La estrella de los Los Angeles Lakers, LeBron James, alcanzó este sábado un nuevo hito en su legendaria carrera al convertirse en el jugador con mayor cantidad de partidos disputados en la historia de la NBA. El veterano de 41 años participó en su encuentro número 1,612 de temporada regular, frente al Orlando Magic, superando así la marca que ostentaba Robert Parish desde 1997.
Con este logro, “King James” suma otro récord a su extensa lista de conquistas, ya que hace tres años se convirtió en el máximo anotador de todos los tiempos de la liga.

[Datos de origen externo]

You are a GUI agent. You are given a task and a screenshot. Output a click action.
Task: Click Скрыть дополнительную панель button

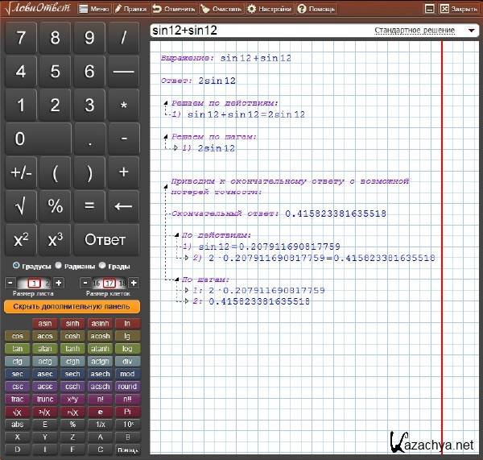point(72,307)
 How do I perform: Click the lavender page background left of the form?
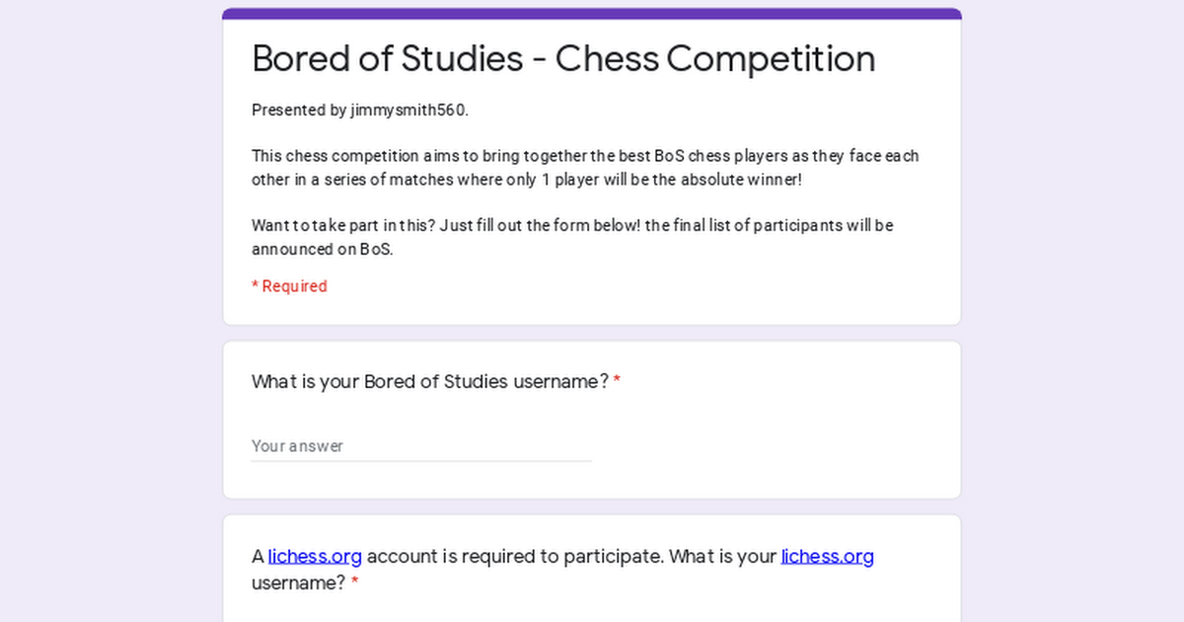(x=111, y=311)
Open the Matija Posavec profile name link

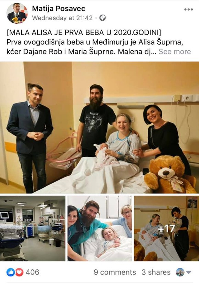pyautogui.click(x=59, y=8)
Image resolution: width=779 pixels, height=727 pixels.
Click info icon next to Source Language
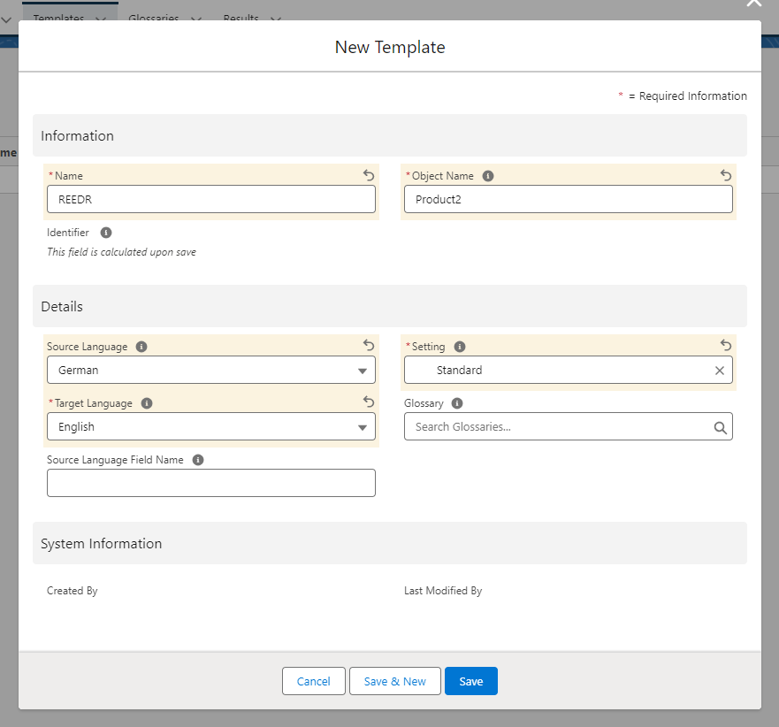point(141,347)
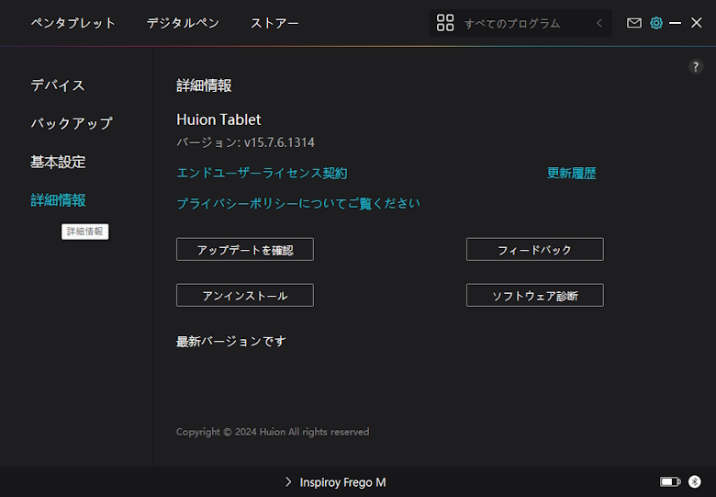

Además, James se encuentra en su 23ª temporada, otro registro histórico que reafirma su vigencia y resistencia en el baloncesto profesional.
La hazaña fue celebrada por fanáticos y analistas deportivos, quienes destacan la disciplina y el compromiso del jugador para mantenerse en la élite durante más de dos décadas. Su capacidad para reinventarse y adaptarse a los cambios en el juego lo han consolidado como una figura única en la historia del deporte.

James, considerado uno de los mejores atletas de todos los tiempos, ha sido protagonista de múltiples finales de la NBA, conquistando títulos con los Miami Heat, los Cleveland Cavaliers y los Lakers. Su impacto trasciende las canchas, ya que también ha sido un referente en causas sociales y comunitarias.
El récord alcanzado frente al Orlando Magic refuerza su legado como un jugador que no solo acumula estadísticas, sino que también inspira a nuevas generaciones. Con 41 años, LeBron sigue demostrando que su liderazgo y talento continúan siendo fundamentales para los Lakers y para la NBA en general.
La liga y sus seguidores celebran este nuevo capítulo en la carrera de un atleta que ha marcado una era y que, con cada partido, sigue escribiendo historia.